Given text:

Bedtime Affirmations


When I was pregnant with my first son, I read about a technique called “bedtime affirmations.” I fell in love with the concept and began doing them immediately, even before he was born. And I’ve been doing them ever since.

I began when each of my sons was a baby, and I still do it now that they’re all adults. And I’ve added my grandchildren. I even do it from a distance since proximity isn’t important, because love has no limits.

I talk to them in my mind, during their first and last half-hours of sleep, using affirming, empowering statements. The premise is that a child is more receptive during light sleep. And that, just after going to sleep or before waking up, it’s easier to reach beyond the conscious mind that’s operating during waking hours, to communicate with the greater part of the child – we can call it the “soul.”

This is when children are listening with their hearts rather than their ears. And the heart listens, not to our words, but to our attitude and intent.

So my first step is always to set aside my personal desires and to let go of concerns about what happened during the day. Then I let my huge love and appreciation for them well up until it energizes my thoughts and attitude.

In that way, my love becomes the filter that my words pass through. And what’s communicated is a feeling of calm, closeness and caring. And nothing works better to build security in children.

[Records from a pointing dataset]
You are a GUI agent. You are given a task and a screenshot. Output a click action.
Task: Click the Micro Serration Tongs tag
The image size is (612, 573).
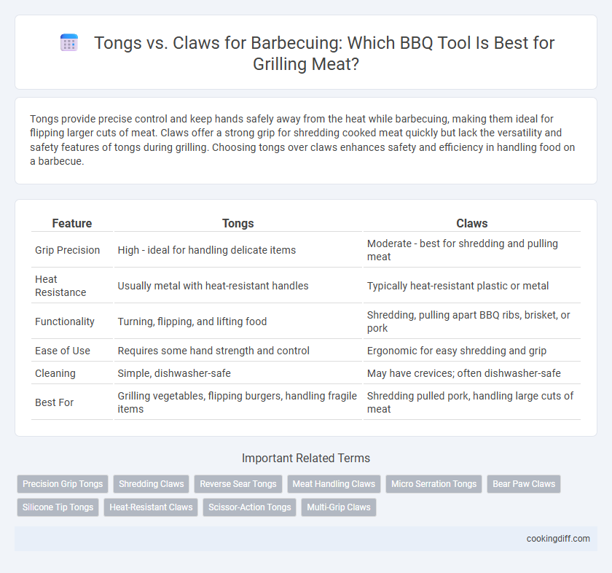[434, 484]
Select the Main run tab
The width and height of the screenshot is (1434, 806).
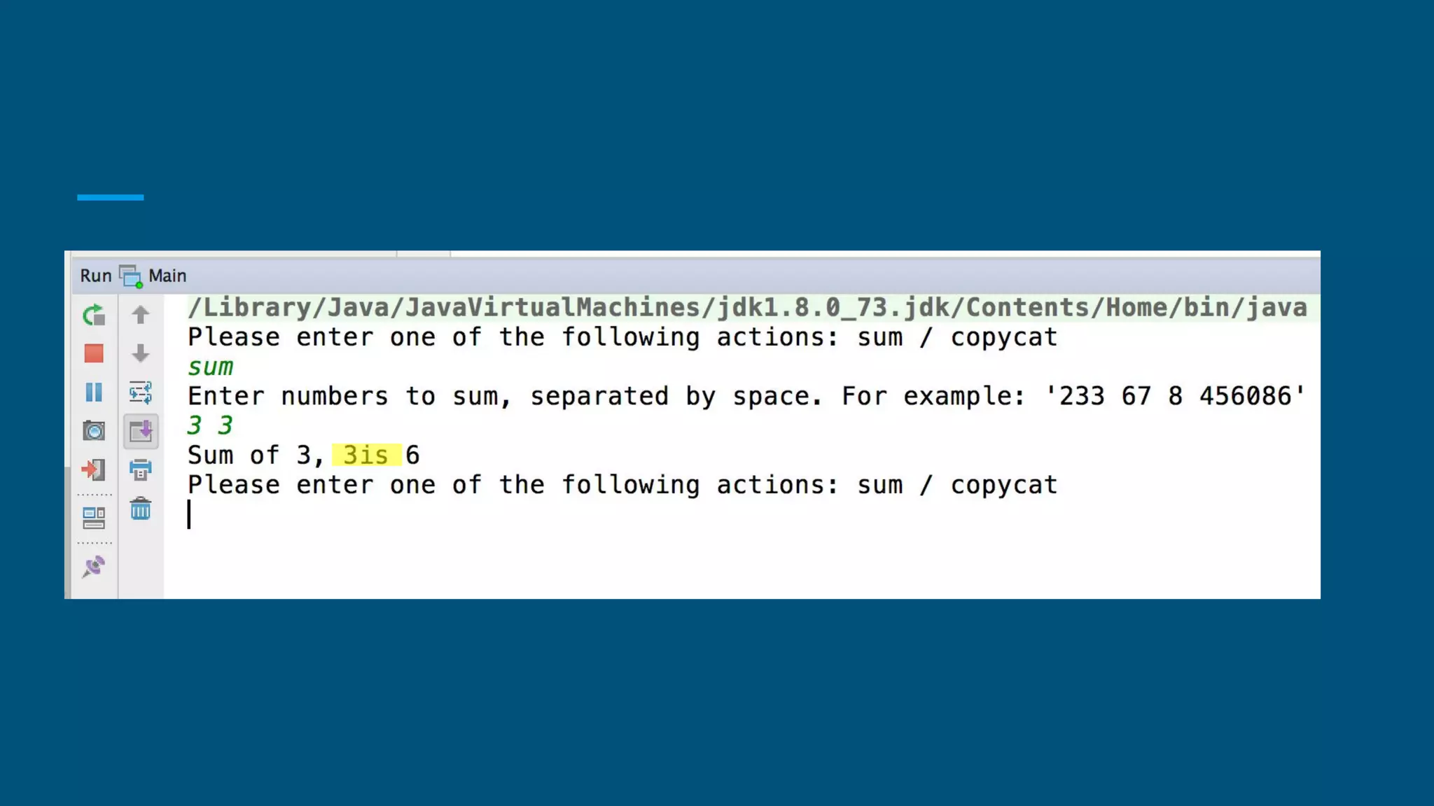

...

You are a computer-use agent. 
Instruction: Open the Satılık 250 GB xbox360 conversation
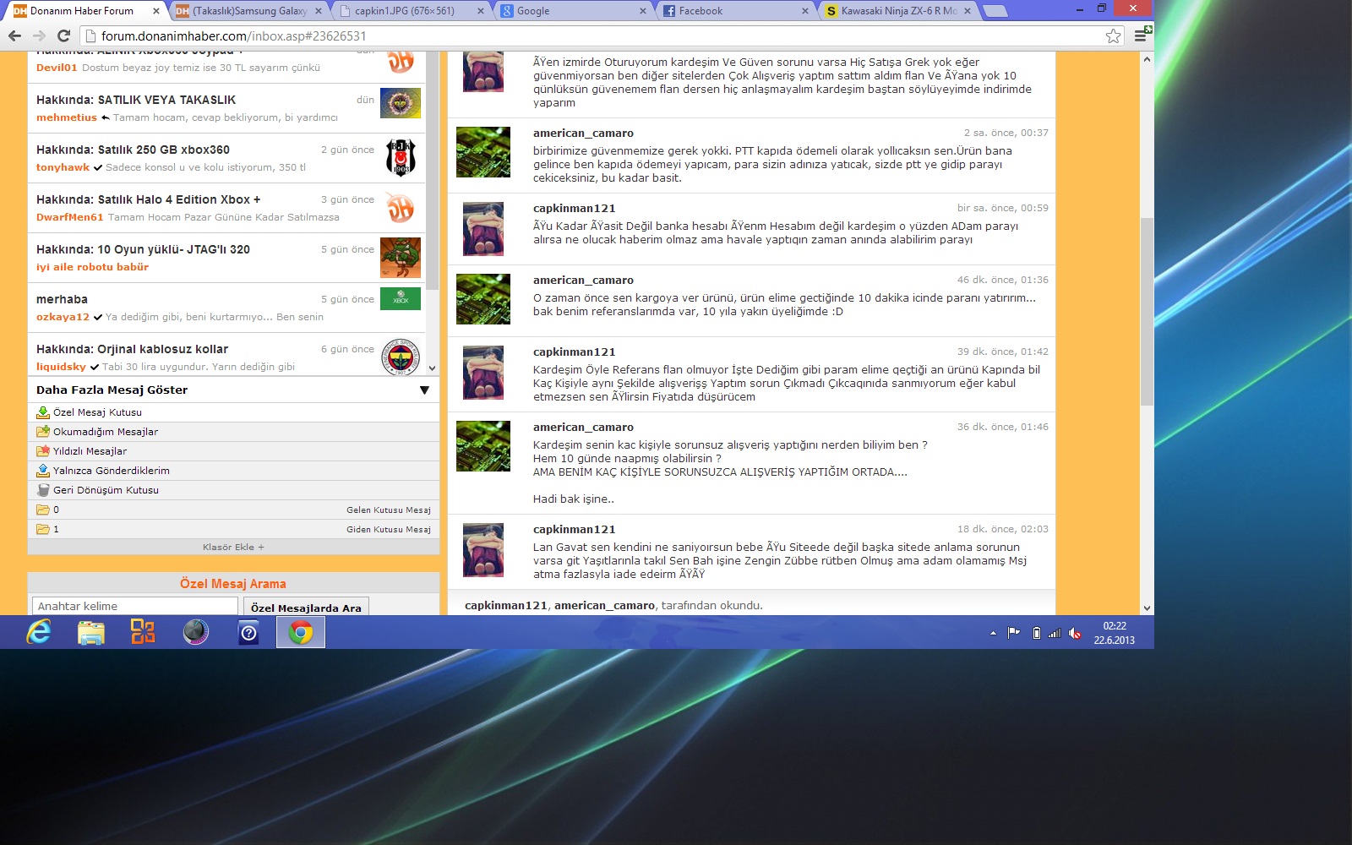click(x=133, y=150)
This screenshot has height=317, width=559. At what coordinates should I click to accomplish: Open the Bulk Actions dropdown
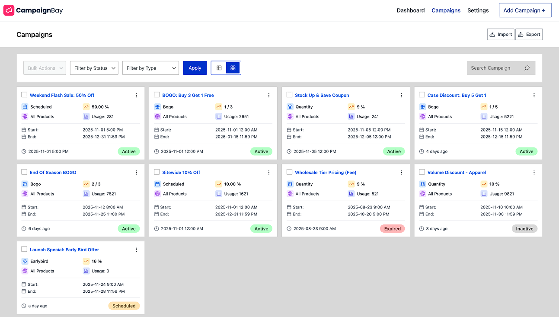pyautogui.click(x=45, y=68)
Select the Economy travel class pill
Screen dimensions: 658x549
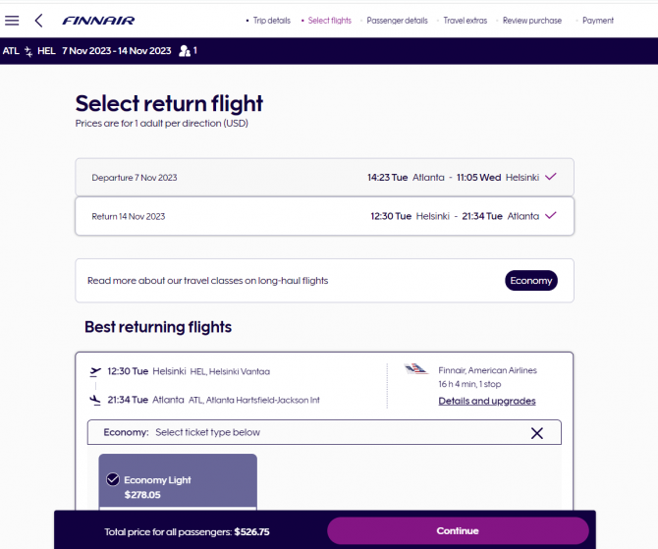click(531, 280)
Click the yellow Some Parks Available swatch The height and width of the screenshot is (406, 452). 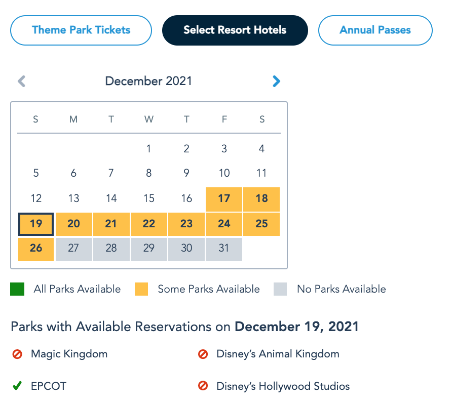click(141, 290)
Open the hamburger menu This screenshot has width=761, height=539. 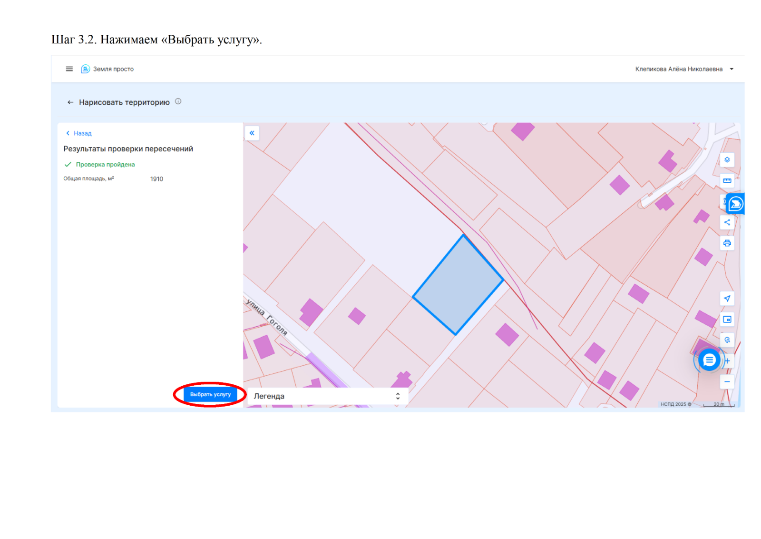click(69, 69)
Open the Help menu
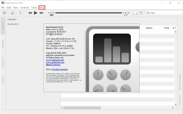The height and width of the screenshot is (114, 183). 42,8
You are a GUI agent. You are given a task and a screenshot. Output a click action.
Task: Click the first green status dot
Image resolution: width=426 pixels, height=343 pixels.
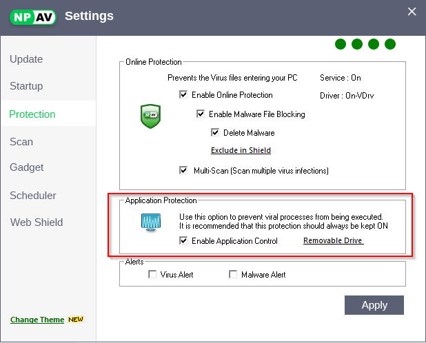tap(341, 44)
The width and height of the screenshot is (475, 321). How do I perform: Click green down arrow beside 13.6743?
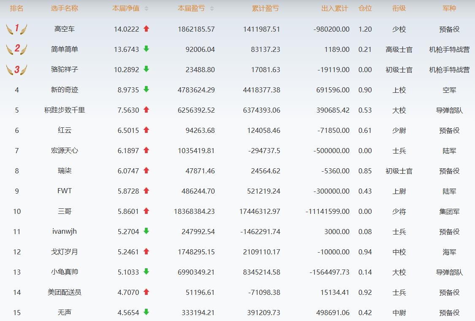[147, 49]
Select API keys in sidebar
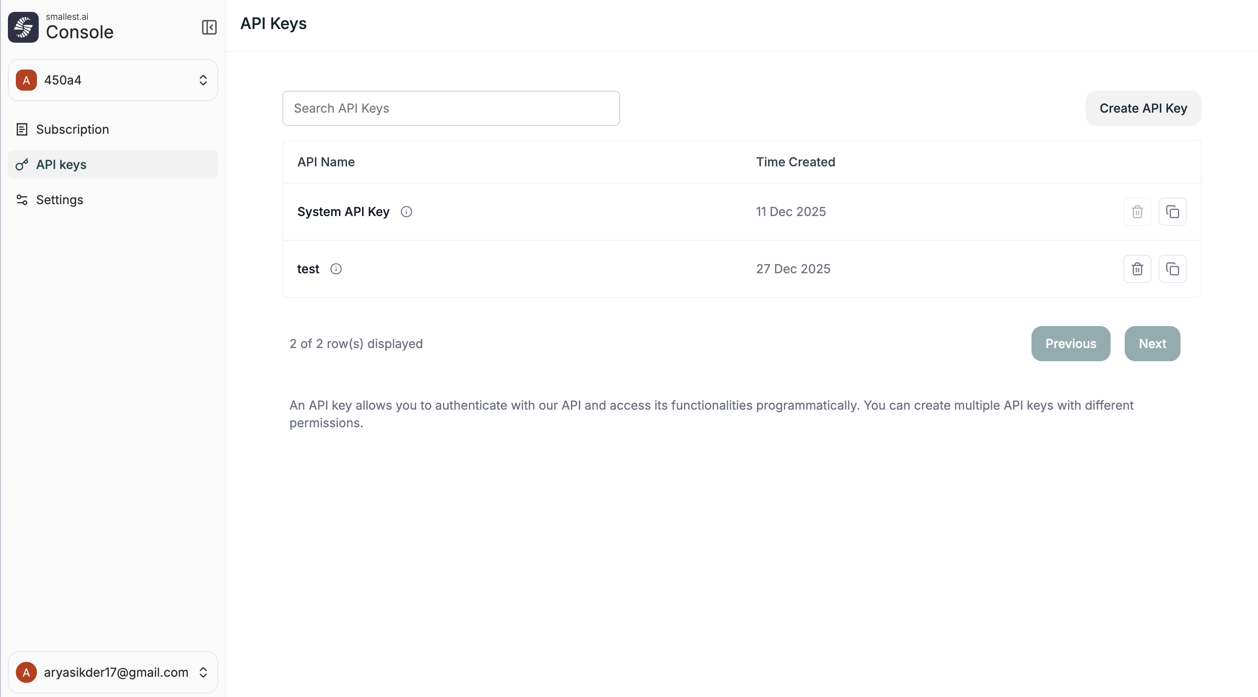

Written request:
Copy the passage of the bedtime affirmations text from "This is when" to "attitude and intent." word for word. These records have no connection to the text.

The solution:
This is when children are listening with their hearts rather than their ears. And the heart listens, not to our words, but to our attitude and intent.